- **Data for this task**:

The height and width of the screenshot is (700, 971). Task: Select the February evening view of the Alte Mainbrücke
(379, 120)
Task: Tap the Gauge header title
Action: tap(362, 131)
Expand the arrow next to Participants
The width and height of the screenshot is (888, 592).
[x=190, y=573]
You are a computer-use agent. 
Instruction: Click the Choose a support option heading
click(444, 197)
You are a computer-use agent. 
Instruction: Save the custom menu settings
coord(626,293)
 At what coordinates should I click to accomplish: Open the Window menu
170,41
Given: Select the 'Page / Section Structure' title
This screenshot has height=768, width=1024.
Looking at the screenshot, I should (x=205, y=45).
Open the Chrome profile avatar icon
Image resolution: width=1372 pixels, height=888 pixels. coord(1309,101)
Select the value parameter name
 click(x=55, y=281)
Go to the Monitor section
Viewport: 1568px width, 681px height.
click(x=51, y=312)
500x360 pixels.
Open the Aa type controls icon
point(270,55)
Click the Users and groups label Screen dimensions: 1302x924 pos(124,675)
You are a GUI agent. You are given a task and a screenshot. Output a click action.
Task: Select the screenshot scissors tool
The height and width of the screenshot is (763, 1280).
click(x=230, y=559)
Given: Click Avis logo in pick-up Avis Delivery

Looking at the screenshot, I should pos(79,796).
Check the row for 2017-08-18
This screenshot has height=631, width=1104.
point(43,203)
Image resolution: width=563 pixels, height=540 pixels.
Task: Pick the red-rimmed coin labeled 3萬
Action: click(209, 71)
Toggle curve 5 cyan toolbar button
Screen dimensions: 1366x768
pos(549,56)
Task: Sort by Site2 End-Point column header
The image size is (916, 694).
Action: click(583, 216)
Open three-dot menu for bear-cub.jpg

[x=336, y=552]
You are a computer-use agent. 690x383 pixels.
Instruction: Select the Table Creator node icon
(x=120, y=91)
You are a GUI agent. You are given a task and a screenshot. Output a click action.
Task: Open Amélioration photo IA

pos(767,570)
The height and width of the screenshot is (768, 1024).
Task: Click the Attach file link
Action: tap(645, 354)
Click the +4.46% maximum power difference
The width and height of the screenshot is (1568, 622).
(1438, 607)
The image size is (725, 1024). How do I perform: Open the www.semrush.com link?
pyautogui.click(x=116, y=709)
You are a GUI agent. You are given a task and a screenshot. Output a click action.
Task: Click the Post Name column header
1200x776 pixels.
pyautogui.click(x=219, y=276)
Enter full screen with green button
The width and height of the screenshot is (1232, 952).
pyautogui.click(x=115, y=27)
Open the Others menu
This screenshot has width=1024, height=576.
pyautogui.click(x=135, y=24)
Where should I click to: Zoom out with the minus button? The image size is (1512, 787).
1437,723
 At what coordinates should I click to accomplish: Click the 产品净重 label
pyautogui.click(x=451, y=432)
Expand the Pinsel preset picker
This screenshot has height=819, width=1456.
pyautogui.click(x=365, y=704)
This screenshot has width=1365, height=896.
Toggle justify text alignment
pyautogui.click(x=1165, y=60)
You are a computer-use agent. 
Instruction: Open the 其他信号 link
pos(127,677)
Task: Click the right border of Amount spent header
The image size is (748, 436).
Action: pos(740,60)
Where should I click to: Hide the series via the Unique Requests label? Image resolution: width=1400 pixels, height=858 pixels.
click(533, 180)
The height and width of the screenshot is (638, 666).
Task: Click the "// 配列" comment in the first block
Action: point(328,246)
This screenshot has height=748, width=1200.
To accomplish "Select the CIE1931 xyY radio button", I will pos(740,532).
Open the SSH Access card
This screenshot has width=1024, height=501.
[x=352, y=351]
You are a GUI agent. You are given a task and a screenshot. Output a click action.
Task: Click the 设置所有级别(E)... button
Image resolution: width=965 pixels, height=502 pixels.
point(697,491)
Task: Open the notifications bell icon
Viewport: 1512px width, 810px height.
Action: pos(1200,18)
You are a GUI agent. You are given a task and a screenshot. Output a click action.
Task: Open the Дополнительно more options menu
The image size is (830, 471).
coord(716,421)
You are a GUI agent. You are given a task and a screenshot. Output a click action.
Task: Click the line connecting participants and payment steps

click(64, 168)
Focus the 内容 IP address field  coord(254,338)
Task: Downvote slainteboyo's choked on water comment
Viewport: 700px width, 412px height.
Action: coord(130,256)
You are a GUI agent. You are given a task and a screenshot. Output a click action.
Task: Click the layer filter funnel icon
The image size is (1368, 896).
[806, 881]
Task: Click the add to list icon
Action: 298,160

- **Problem to work on**:
Write the records again exactly as they stand.

- **Solution**:
The height and width of the screenshot is (700, 971). Task: Select the February evening view of the Alte Mainbrücke
(379, 120)
Task: Tap the Gauge header title
Action: tap(362, 131)
Expand the arrow next to Participants
The width and height of the screenshot is (888, 592).
[x=190, y=573]
You are a computer-use agent. 
Instruction: Click the Choose a support option heading
click(444, 197)
You are a computer-use agent. 
Instruction: Save the custom menu settings
coord(626,293)
 At what coordinates should I click to accomplish: Open the Window menu
170,41
Given: Select the 'Page / Section Structure' title
This screenshot has height=768, width=1024.
Looking at the screenshot, I should (x=205, y=45).
Open the Chrome profile avatar icon
Image resolution: width=1372 pixels, height=888 pixels. coord(1309,101)
Select the value parameter name
 click(x=55, y=281)
Go to the Monitor section
Viewport: 1568px width, 681px height.
click(x=51, y=312)
500x360 pixels.
Open the Aa type controls icon
point(270,55)
Click the Users and groups label Screen dimensions: 1302x924 pos(124,675)
You are a GUI agent. You are given a task and a screenshot. Output a click action.
Task: Select the screenshot scissors tool
The height and width of the screenshot is (763, 1280).
click(x=230, y=559)
Given: Click Avis logo in pick-up Avis Delivery

Looking at the screenshot, I should pos(79,796).
Check the row for 2017-08-18
This screenshot has height=631, width=1104.
point(43,203)
Image resolution: width=563 pixels, height=540 pixels.
Task: Pick the red-rimmed coin labeled 3萬
Action: click(209, 71)
Toggle curve 5 cyan toolbar button
Screen dimensions: 1366x768
pos(549,56)
Task: Sort by Site2 End-Point column header
The image size is (916, 694).
Action: click(583, 216)
Open three-dot menu for bear-cub.jpg

[x=336, y=552]
You are a computer-use agent. 690x383 pixels.
Instruction: Select the Table Creator node icon
(x=120, y=91)
You are a GUI agent. You are given a task and a screenshot. Output a click action.
Task: Open Amélioration photo IA

pos(767,570)
The height and width of the screenshot is (768, 1024).
Task: Click the Attach file link
Action: tap(645, 354)
Click the +4.46% maximum power difference
The width and height of the screenshot is (1568, 622).
(1438, 607)
The image size is (725, 1024). How do I perform: Open the www.semrush.com link?
pyautogui.click(x=116, y=709)
You are a GUI agent. You are given a task and a screenshot. Output a click action.
Task: Click the Post Name column header
1200x776 pixels.
pyautogui.click(x=219, y=276)
Enter full screen with green button
The width and height of the screenshot is (1232, 952).
pyautogui.click(x=115, y=27)
Open the Others menu
This screenshot has width=1024, height=576.
pyautogui.click(x=135, y=24)
Where should I click to: Zoom out with the minus button? The image size is (1512, 787).
1437,723
 At what coordinates should I click to accomplish: Click the 产品净重 label
pyautogui.click(x=451, y=432)
Expand the Pinsel preset picker
This screenshot has height=819, width=1456.
pyautogui.click(x=365, y=704)
This screenshot has width=1365, height=896.
Toggle justify text alignment
pyautogui.click(x=1165, y=60)
You are a computer-use agent. 
Instruction: Open the 其他信号 link
pos(127,677)
Task: Click the right border of Amount spent header
The image size is (748, 436).
Action: pos(740,60)
Where should I click to: Hide the series via the Unique Requests label? Image resolution: width=1400 pixels, height=858 pixels.
click(533, 180)
The height and width of the screenshot is (638, 666).
Task: Click the "// 配列" comment in the first block
Action: point(328,246)
This screenshot has height=748, width=1200.
To accomplish "Select the CIE1931 xyY radio button", I will pos(740,532).
Open the SSH Access card
This screenshot has width=1024, height=501.
[x=352, y=351]
You are a GUI agent. You are given a task and a screenshot. Output a click action.
Task: Click the 设置所有级别(E)... button
Image resolution: width=965 pixels, height=502 pixels.
point(697,491)
Task: Open the notifications bell icon
Viewport: 1512px width, 810px height.
Action: pos(1200,18)
You are a GUI agent. You are given a task and a screenshot. Output a click action.
Task: Open the Дополнительно more options menu
The image size is (830, 471).
coord(716,421)
You are a GUI agent. You are given a task and a screenshot. Output a click action.
Task: Click the line connecting participants and payment steps

click(64, 168)
Focus the 内容 IP address field  coord(254,338)
Task: Downvote slainteboyo's choked on water comment
Viewport: 700px width, 412px height.
Action: coord(130,256)
You are a GUI agent. You are given a task and a screenshot. Output a click action.
Task: Click the layer filter funnel icon
The image size is (1368, 896).
[806, 881]
Task: Click the add to list icon
Action: 298,160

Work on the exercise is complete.